The Burning Question: Lloyd Langford

#5: What's so great about the Blues?

Feature by Lloyd Langford | 23 Aug 2009

Blues musicians lead such extraordinary and interesting lives. Take for example Blind Lemon Jefferson, guitar, storyteller and the inventor and dogged defender of citric eye drops. Jefferson was born as a very small child sometime in the 1890s. The exact date of his birth is disputed. Several documents held in The Smithsonian suggest that in September 1895 Jefferson simultaneously experienced his first, second and third birthday. The explanation for this may be as simple as the local greetings card shop being insufficiently stocked. He began playing his guitar in his early teens when other boys his age were too busy drinking hooch or speeding around town in their souped-up* horses and carts.

It was around this time he met and formed friendships with other blues musicians such as Leadbelly, T-Bone Walker and Bumble Bee Slim, so named for his habit of storing his food in pouches on the back of his legs.
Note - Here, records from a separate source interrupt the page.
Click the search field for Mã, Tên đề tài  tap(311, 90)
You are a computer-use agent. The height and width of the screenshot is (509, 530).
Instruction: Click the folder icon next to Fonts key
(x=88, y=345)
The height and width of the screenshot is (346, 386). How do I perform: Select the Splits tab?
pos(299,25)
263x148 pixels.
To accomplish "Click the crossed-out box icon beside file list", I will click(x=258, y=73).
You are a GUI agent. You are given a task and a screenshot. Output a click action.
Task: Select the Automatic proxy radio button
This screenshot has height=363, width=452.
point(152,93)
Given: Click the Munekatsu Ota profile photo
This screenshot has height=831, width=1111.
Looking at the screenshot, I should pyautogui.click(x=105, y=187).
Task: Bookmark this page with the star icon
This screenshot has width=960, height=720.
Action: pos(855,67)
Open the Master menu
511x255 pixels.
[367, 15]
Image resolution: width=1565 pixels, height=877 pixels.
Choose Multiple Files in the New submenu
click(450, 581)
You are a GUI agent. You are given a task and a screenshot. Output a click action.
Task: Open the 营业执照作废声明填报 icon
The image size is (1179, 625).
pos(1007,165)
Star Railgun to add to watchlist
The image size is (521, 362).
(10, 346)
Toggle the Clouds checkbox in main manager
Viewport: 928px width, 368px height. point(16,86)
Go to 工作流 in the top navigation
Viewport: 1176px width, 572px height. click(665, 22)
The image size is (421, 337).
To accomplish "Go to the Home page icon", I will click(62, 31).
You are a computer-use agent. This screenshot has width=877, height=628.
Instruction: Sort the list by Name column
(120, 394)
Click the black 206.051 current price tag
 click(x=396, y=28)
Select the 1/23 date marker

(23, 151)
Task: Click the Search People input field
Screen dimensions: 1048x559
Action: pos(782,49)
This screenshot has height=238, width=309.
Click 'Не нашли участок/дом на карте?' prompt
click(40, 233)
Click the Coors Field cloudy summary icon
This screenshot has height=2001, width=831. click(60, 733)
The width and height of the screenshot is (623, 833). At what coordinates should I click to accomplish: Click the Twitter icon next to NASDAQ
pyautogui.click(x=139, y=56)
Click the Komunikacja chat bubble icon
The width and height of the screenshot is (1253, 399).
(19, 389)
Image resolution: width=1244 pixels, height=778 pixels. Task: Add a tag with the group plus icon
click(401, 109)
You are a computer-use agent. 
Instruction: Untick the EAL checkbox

Jefferson was the father of the Texas Blues and also the most famous exponent of the Piedmont style. The Piedmont style became unfashionable after it was stupidly abbreviated and many of its practitioners became harassed by illiterate mobs, who wrongly believed them to be unusually confident child molesters.

Jefferson’s most famous work is for Paramount Records. Whilst many have taken his 'Black Snake Moan' to be a euphemism about his sexual prowess, recently unearthed evidence suggest that Jefferson was being literal. His residence was indeed plagued by a couple of mambas, almost certainly planted by a frustrated greetings card shop manager.

*The term “souped-up” is derived from the infamous “Kentucky Scandal” of the 1920s when several jockeys were caught illegally injecting their horses with a mixture of carrot and coriander.